I saw a great tweet yesterday from Swift on Security that talked about helpdesk work and how it’s nothing to be ashamed of:

I thought it was especially important to call this out for my readers. I’ve made no secret that my first “real” job in IT was on the national helpdesk for Gateway Computers through a contractor. I was there for about six months before I got a job doing more enterprise-type support work. And while my skills today are far above what I did when I started out having customers search for red floppy disks and removing helper apps in MSCONFIG, the basics that I learned there are things I still carry with me today.

Rocket Science

Most people have a negative outlook on helpdesk work. They see it as entry-level and not worth admitting to. They also don’t quite understand just how hard it is to do this kind of work. It may be different today compared to when I did it twenty years ago through the advances in technology but there is one group of people that know just how hard it is to do remote work on a system you can’t physically touch:

NASA Engineers

If you think it’s easy to just jump in front of a keyboard and fix an issue with Outlook or Chrome, try doing it without being able to see what you’re looking at. Now try and describe what you want to do without technical jargon and without using the term “thingie”. Now do it with the patience that it takes to tell someone more than once what they need to do and how to get them to read you the error message verbatim so you can figure out what’s actually going on.
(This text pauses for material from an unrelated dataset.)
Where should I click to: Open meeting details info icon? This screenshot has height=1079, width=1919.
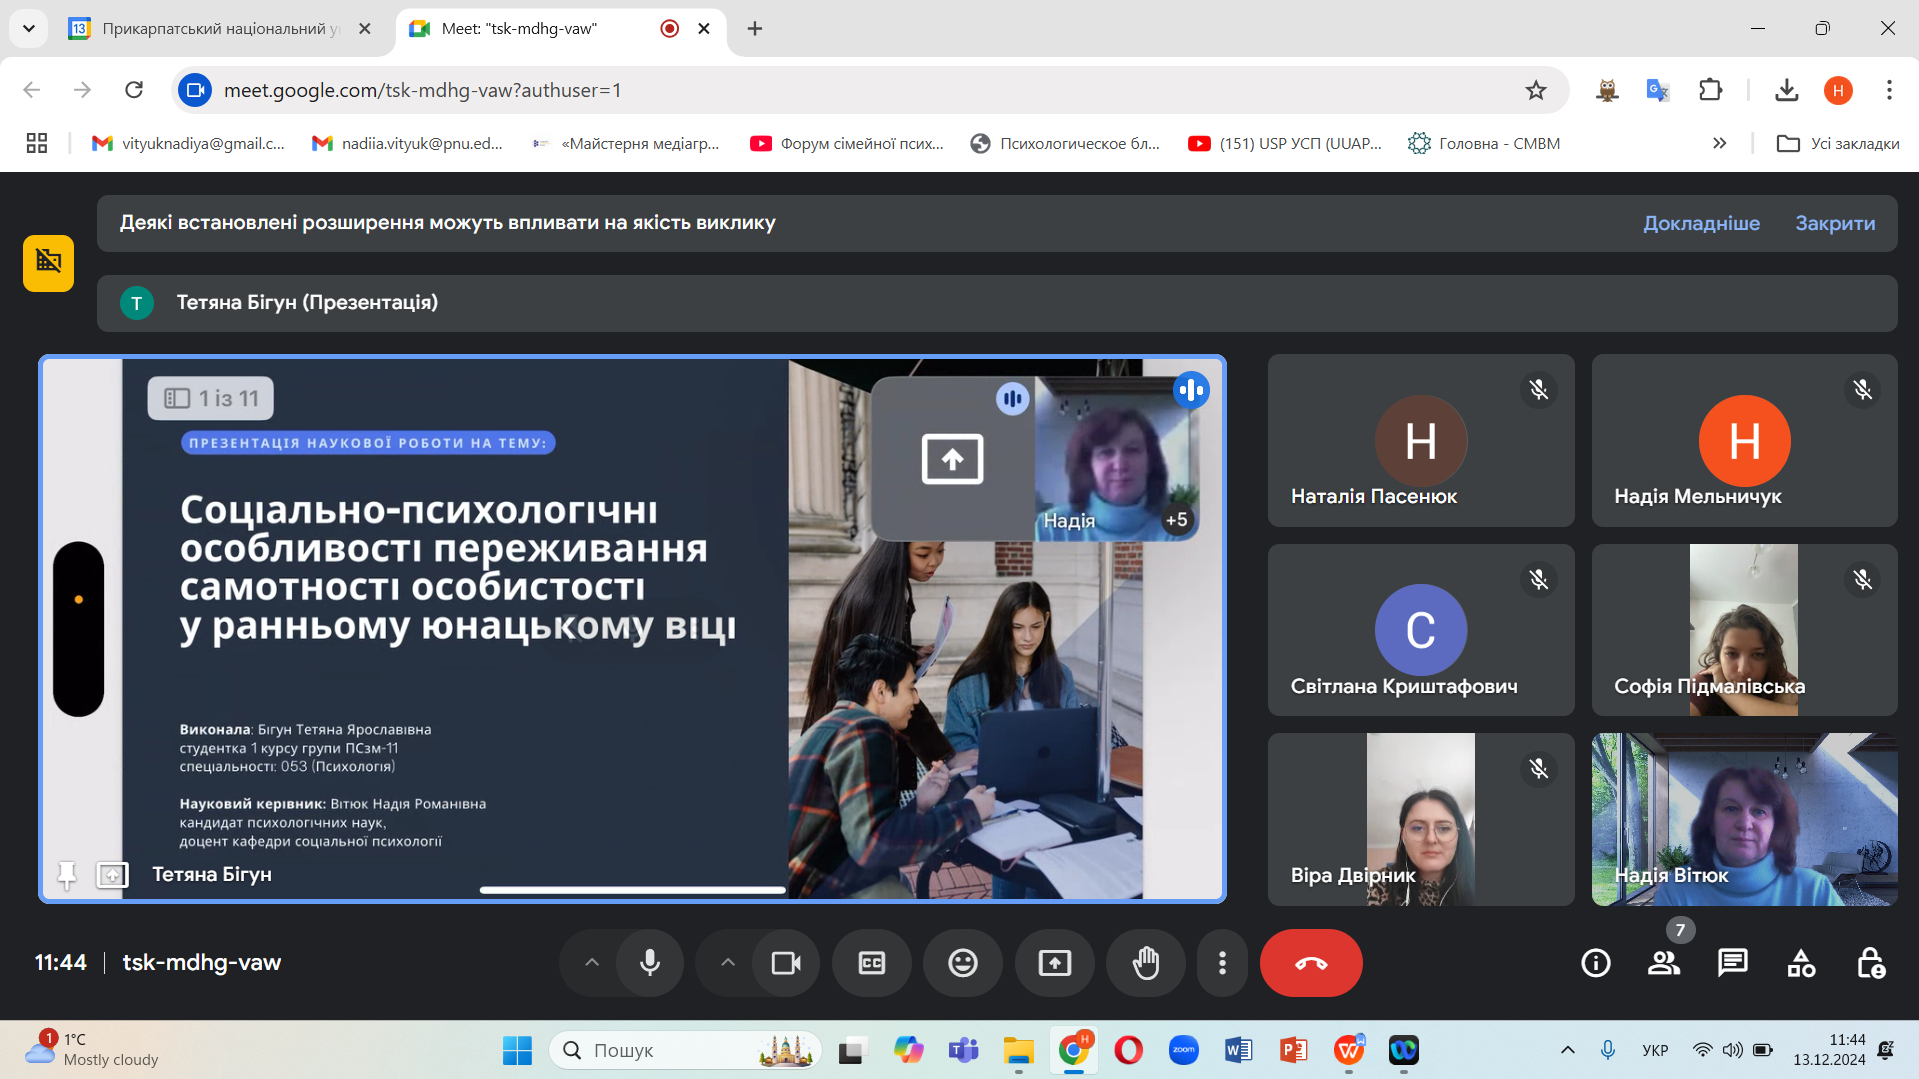tap(1595, 963)
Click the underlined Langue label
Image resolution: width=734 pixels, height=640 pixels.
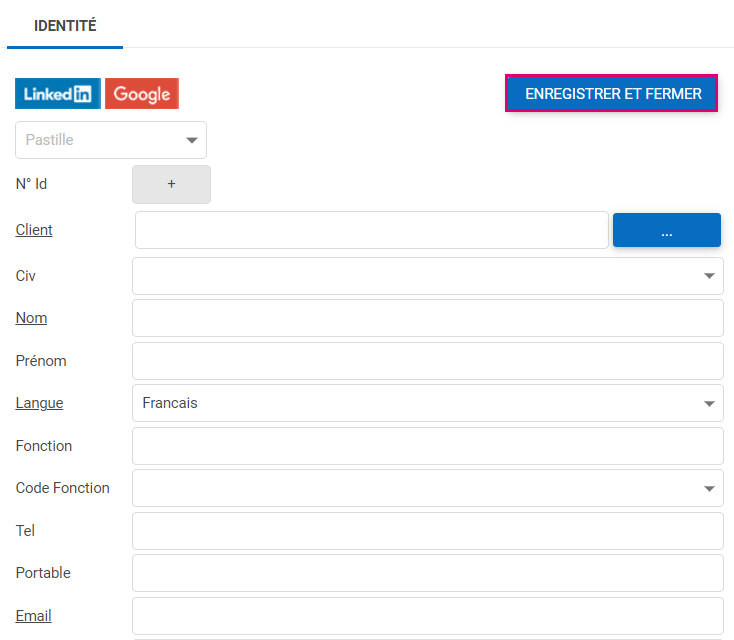click(x=39, y=403)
Inbound phone support is a lot like fix a space probe. You have a lag time between commands being sent and confirmation. You can’t make it too complicated because the memory of the thing you’re working with isn’t unlimited. And you have to hope what you did actually fixes the issue because you may not get a second chance at it. It might sound a touch hyperbolic but I’d argue that phone support teaches the skills needed to communicate effectively and concisely to people less technical than you. You know, executives.
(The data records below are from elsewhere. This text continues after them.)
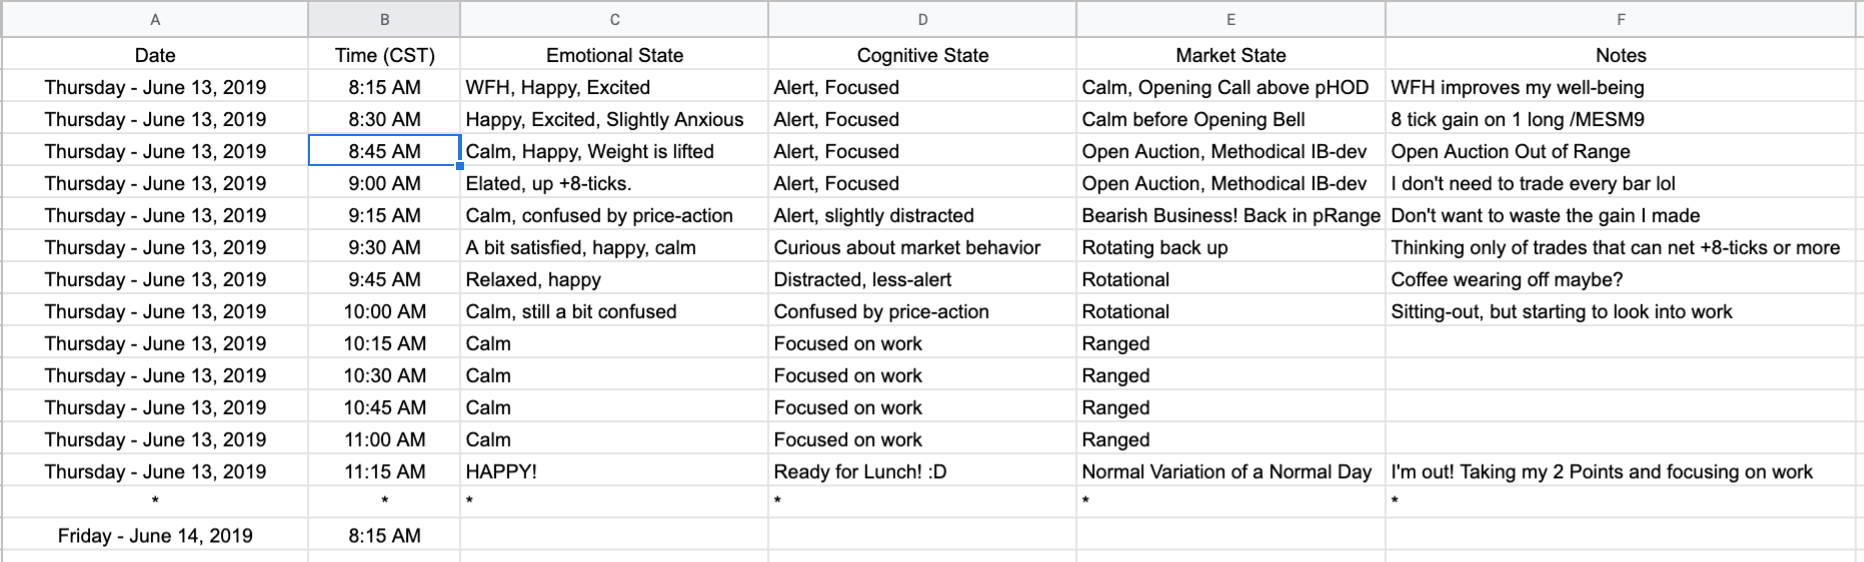Select column E header
The width and height of the screenshot is (1864, 562).
(1231, 19)
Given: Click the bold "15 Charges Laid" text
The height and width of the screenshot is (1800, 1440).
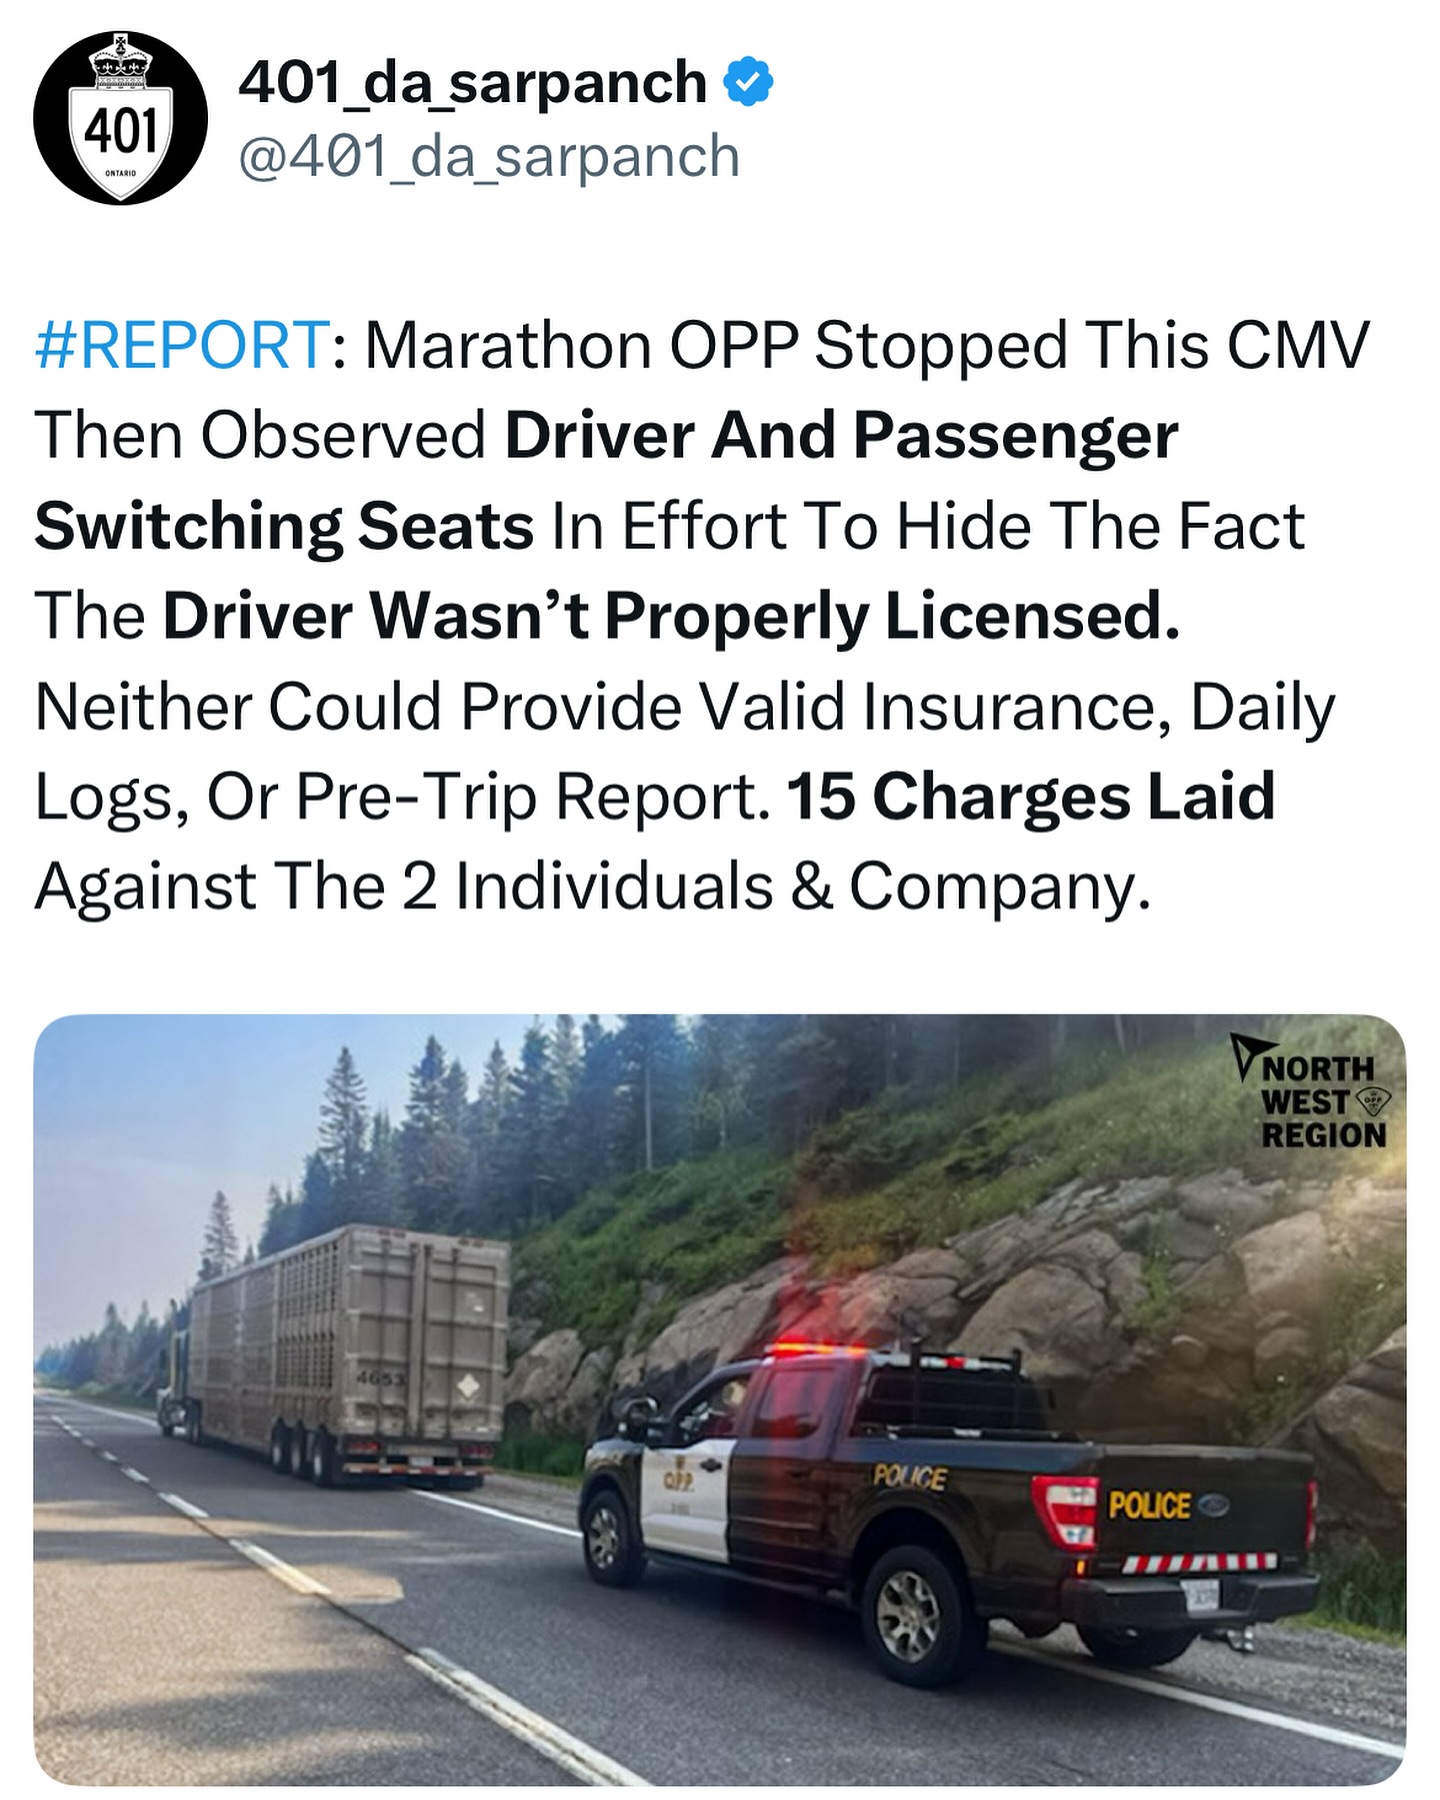Looking at the screenshot, I should coord(1031,796).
Joking aside, being able to distill the issue from incomplete information and formulate a response while simultaneously describing it in non-technical terms to ease implementation is the kind of skill you don’t read out of a book. Don’t believe me? Call your parents and help them update their DNS settings. Unless your parents are in IT I doubt it’s going to be a fun call. Tech is obtuse on purpose to keep people from playing with it. The people that can cut through the jargon and keep users going are magicians.

Visualize the Result

I have a gift for analogies. They aren’t always 100% accurate but I can usually relate some kind of a technology to some real-world non-technical thing to help users understand what’s going on. That gift was developed in the six months I spent trying to explain bad capacitors, startup TSRs, and exactly what an FDISK, Format, Reload process did to the computer. It’s a super valuable skill to have outside of tech too.

Go ask your doctor to explain how the endocrine system works in non-medical terms. I bet they can because they have a way to describe most of the body functions in terms that someone who has never taken human anatomy can understand. You can’t explain technical subjects with technical terms to just anyone. And even the technical people that know what you’re saying often have a hard time visualizing what you’re talking about. That’s how we ended up with the “Internet as a series of tubes” meme.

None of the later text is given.